Friday, June 22, 2007

introduction to global marketing

Chapter 1

A company that engages in global marketing focuses its resources on global marketing opportunities and threats. Successful global marketers such as Nestlé, Coca-Cola, and Honda use familiar marketing mix elements (the four P's) to create global marketing programs. Marketing, R&D, manufacturing, and other activities comprise a firm's value chain; firms can figure these activities to create superior customer value on a global basis. Global companies also maintain strategic focus while relentlessly pursuing competitive advantage. The marketing mix, value chain, competitive advantage, and focus are universal in their applicability, irrespective of whether a company does business only in the home country or has a presence in many markets around the world. However, in a global industry, companies that fail to pursue global opportunities risk being pushed aside by stronger global competitors.

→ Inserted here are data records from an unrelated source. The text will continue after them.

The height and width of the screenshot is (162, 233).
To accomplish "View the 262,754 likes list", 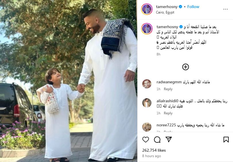I will click(x=154, y=150).
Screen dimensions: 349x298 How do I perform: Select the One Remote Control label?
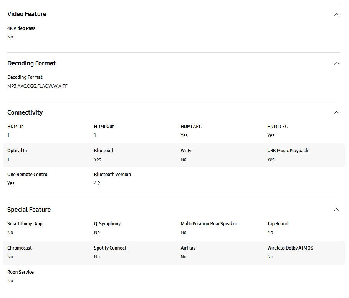28,175
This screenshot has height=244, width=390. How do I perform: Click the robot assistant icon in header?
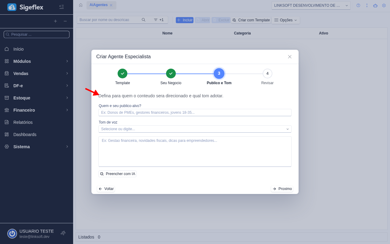[375, 5]
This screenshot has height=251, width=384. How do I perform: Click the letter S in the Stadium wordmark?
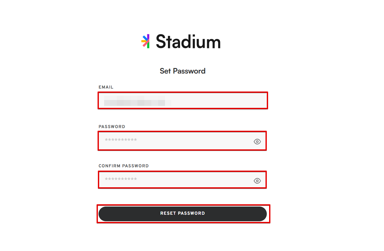pyautogui.click(x=161, y=41)
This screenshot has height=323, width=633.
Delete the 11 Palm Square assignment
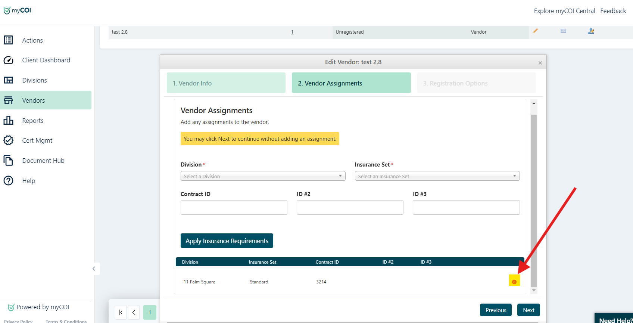(514, 282)

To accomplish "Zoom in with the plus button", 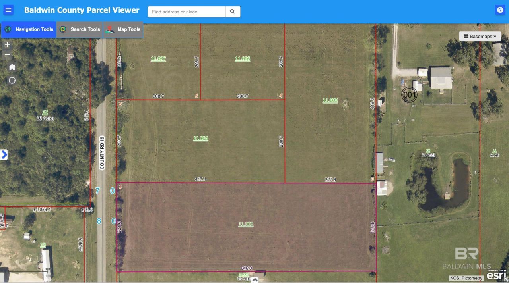I will (7, 45).
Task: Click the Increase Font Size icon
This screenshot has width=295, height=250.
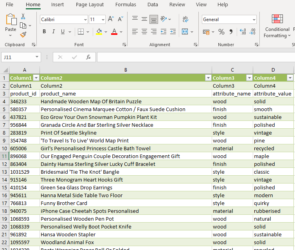Action: point(111,19)
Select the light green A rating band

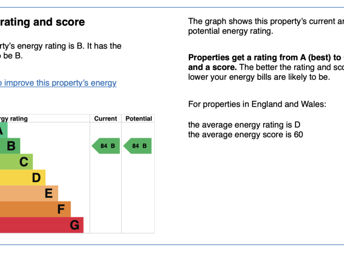[4, 130]
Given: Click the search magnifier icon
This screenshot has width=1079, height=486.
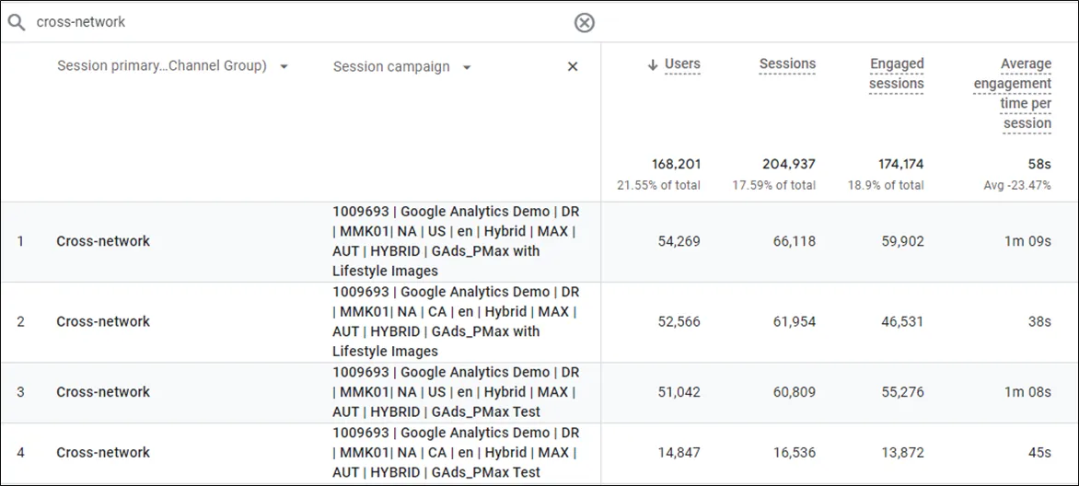Looking at the screenshot, I should (x=17, y=22).
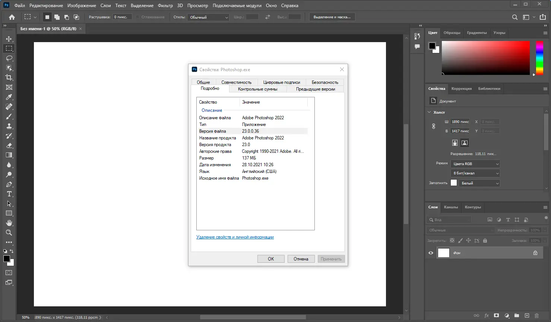The image size is (551, 322).
Task: Toggle lock transparency in Layers panel
Action: coord(452,240)
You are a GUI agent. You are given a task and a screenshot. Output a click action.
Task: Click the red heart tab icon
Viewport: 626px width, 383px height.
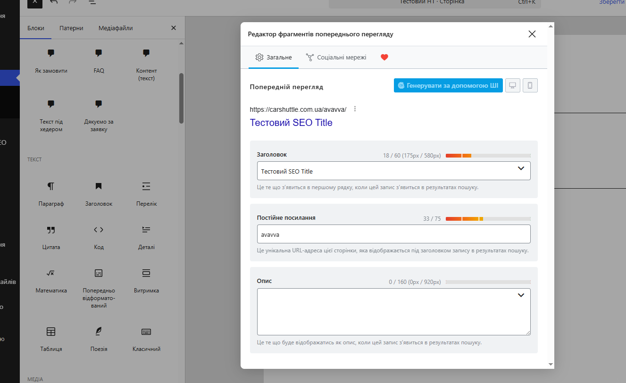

A firm's global marketing strategy (GMS) can enhance its worldwide performance. The GMS addresses several issues. First is the nature of the marketing program in terms of the balance between a standardization (extension) approach to the marketing mix elements in the localization (adaptation) approach that is responsive to country or regional differences. Second is the concentration of marketing activities in a few countries or the dispersal of such activities across many countries. Third, the pursuit of global marketing opportunities requires cross-border coordination of marketing activities. Finally, a firm's GMS will address the issue of global market participation.

The importance of global marketing today can be seen in the company rankings compiled by the Wall Street Journal, Fortune, financial Times, and other publications. Whether ranked by revenues, market capitalization, or some other measure, most of the world's major corporations are active regionally or globally. The size of global markets for individual industries or product categories helps explain why companies "go global." Global markets for some product categories represent hundreds of billions of dollars in annual sales; other markets are much smaller. Whenever the size of the opportunity, successful industry competitors find that increasing revenues and profits means seeking markets outside the home country.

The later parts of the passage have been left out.